• Stars
    star
    4,027
  • Rank 10,811 (Top 0.3 %)
  • Language
    C++
  • Created almost 8 years ago
  • Updated 4 months ago

Reviews

There are no reviews yet. Be the first to send feedback to the community and the maintainers!

Repository Details

The Linux perf GUI for performance analysis.

Hotspot - the Linux perf GUI for performance analysis

This project is a KDAB R&D effort to create a standalone GUI for performance data. As the first goal, we want to provide a UI like KCachegrind around Linux perf. Looking ahead, we intend to support various other performance data formats under this umbrella.

Table of Contents

Screenshots

Here are some screenshots showing the most important features of hotspot in action:

Visualize Data

The main feature of hotspot is visualizing a perf.data file graphically.

hotspot summary page

hotspot FlameGraph page

hotspot off-CPU analysis

hotspot caller-callee page

hotspot bottom-up page

hotspot top-down page

hotspot dockwidget layouts

Time Line

The time line allows filtering the results by time, process or thread. The data views will update accordingly.

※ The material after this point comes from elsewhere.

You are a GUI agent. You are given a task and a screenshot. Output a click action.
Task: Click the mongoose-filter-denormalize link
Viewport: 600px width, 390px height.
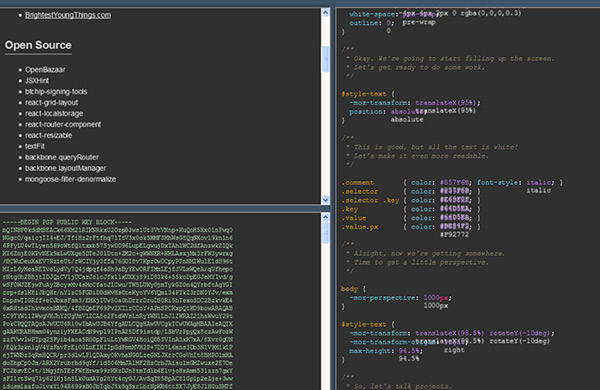70,179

hotspot timeline filtering by time

hotspot timeline filtering by thread or process

hotspot timeline filtering applied to FlameGraph

Record Data

You can also launch perf from hotspot, to profile a newly started application or to attach to already running process(es). Do take the caveats below into account though.

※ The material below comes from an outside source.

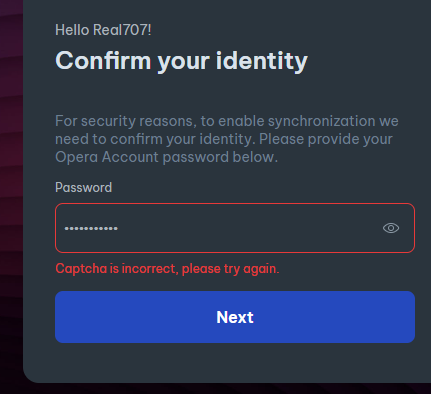
Task: Click the word 'identity' in the heading
Action: point(262,61)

hotspot launch application

hotspot attach to process

Getting Hotspot

Note: Hotspot is not yet packaged on all Linux distributions. In such cases, or when you want to use the latest version, please use the AppImage which will work on any recent Linux distro just fine.

ArchLinux

hotspot is available in AUR (https://aur.archlinux.org/packages/hotspot).

Debian / Ubuntu

hotspot is available in Debian (https://packages.debian.org/hotspot) and Ubuntu (https://packages.ubuntu.com/hotspot).

Gentoo

hotspot ebuilds are available from our overlay (https://github.com/KDAB/kdab-overlay).

Fedora

hotspot is available in Fedora (https://packages.fedoraproject.org/pkgs/hotspot/hotspot/).

For any Linux distro: AppImage

Head over to our list of AppImage build jobs. When you click on a job, you'll see a page with an "Artifacts" section that contains an "appimage" binary you can then download. Unzip the AppImage file and make it executable, then run it.

Please use the latest build to get the most recent version. If it doesn't work, please report a bug and test the latest stable version.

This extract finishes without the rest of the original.